Task to complete:
For the entries below, repeat exactly each line starting with the one that contains "The height and width of the screenshot is (547, 875)." and going on through the one that contains "Select the 18/10/2026", and no others.

[Stored records]
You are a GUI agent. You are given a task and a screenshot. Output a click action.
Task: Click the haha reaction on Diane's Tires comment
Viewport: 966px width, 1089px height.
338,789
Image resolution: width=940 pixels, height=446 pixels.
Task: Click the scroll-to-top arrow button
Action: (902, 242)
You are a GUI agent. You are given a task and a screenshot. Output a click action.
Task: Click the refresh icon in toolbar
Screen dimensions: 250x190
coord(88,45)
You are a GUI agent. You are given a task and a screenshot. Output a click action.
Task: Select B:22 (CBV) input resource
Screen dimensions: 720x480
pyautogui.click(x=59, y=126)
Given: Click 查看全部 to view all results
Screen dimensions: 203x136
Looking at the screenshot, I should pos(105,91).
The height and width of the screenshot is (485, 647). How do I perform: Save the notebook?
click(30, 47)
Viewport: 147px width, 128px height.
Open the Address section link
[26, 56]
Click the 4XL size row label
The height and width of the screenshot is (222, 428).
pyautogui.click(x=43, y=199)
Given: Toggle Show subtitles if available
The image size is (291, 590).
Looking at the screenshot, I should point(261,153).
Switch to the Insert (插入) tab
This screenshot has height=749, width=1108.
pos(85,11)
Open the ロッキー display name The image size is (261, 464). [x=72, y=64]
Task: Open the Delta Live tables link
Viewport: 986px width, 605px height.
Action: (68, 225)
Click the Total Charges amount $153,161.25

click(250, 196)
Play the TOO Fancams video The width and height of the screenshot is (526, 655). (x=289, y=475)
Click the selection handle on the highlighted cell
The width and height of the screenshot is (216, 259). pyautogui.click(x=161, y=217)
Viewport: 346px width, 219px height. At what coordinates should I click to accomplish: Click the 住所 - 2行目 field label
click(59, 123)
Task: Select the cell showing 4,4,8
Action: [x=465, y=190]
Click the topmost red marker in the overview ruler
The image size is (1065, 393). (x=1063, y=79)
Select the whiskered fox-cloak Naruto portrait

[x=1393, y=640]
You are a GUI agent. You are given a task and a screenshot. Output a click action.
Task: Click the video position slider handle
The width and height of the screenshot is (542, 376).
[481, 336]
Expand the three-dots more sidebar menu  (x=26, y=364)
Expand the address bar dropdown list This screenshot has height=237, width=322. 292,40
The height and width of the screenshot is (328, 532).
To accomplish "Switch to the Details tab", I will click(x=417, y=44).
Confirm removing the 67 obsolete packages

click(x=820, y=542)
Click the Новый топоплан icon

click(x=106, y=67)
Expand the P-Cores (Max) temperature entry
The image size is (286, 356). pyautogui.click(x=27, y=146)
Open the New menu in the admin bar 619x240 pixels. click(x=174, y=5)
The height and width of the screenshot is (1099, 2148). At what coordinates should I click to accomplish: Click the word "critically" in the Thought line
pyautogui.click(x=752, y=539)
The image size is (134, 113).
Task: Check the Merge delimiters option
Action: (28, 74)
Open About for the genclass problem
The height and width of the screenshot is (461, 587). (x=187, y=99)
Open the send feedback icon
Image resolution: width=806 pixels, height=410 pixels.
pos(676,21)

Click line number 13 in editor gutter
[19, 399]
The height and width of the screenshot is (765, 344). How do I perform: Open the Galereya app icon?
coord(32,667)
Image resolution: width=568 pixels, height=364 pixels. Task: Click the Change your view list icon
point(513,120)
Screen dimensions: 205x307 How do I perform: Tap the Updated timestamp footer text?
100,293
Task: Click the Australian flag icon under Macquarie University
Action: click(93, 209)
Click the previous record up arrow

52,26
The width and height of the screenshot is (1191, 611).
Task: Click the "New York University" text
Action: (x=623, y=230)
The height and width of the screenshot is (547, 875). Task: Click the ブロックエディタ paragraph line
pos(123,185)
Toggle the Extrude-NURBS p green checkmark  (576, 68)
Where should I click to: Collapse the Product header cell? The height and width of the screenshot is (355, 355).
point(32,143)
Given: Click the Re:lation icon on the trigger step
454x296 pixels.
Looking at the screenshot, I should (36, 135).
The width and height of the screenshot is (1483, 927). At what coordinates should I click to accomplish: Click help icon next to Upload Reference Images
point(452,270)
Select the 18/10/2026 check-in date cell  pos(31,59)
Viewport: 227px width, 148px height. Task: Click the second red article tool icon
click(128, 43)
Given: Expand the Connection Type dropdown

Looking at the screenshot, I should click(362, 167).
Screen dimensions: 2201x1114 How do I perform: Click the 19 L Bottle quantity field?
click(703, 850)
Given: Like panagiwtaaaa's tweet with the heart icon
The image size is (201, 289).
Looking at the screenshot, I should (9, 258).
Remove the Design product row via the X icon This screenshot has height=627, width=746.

Solution to the exercise:
The height and width of the screenshot is (547, 875). Task: Click the ブロックエディタ paragraph line
pos(123,185)
Toggle the Extrude-NURBS p green checkmark  (576, 68)
Where should I click to: Collapse the Product header cell? The height and width of the screenshot is (355, 355).
point(32,143)
Given: Click the Re:lation icon on the trigger step
454x296 pixels.
Looking at the screenshot, I should (36, 135).
The width and height of the screenshot is (1483, 927). At what coordinates should I click to accomplish: Click help icon next to Upload Reference Images
point(452,270)
Select the 18/10/2026 check-in date cell  pos(31,59)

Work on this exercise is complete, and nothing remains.